Fender’s most recent single That Sound, a “feck the begrudgers” anthem, has a surprising influence of Simple Minds, recalling the eighties era of histrionic emotive rock that Jim Kerr was a natural fit for. Over a handful of songs and a debut EP thus far, Fender’s music has retained its own sense of identity and has avoided the pitfalls of regurgitation.
YOU HAVE TO HEAR THIS
Rosalia: De Acquí No Sales
The Spanish Flamenco artist Rosalia’s new album El Mal Querer confirms a global star in the making who fashions a new contemporary pop style inspired by a 13th century novel about a woman imprisoned by her jealous fiancé.

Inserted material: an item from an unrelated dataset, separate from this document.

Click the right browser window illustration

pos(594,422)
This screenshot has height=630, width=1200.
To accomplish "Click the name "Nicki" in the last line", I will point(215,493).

De Acquí No Sales is a thrilling blend of Rosalia’s yearning vibrato and rhythms motorcycle engine rev samples that coalesce into a stomping handclap thriller of a song with low-end borrowed from hip-hop production. Dramatic and individual.
Fontaines D.C.: Too Real
The Dublin band, Fontaines D.C., were forced to add the D.C. to their name when another act with the same name challenged their moniker but it’s now just confirmation of the influence of the place and characters of Dublin city on their music.
Now signed to the US label Partisan Records, the next year has the band fired up to go on tour for much of 2019. Too Real has that colloquial charm and blistering rock’n’roll bent that has made the band one of the most exciting acts to emerge from Ireland in recent years.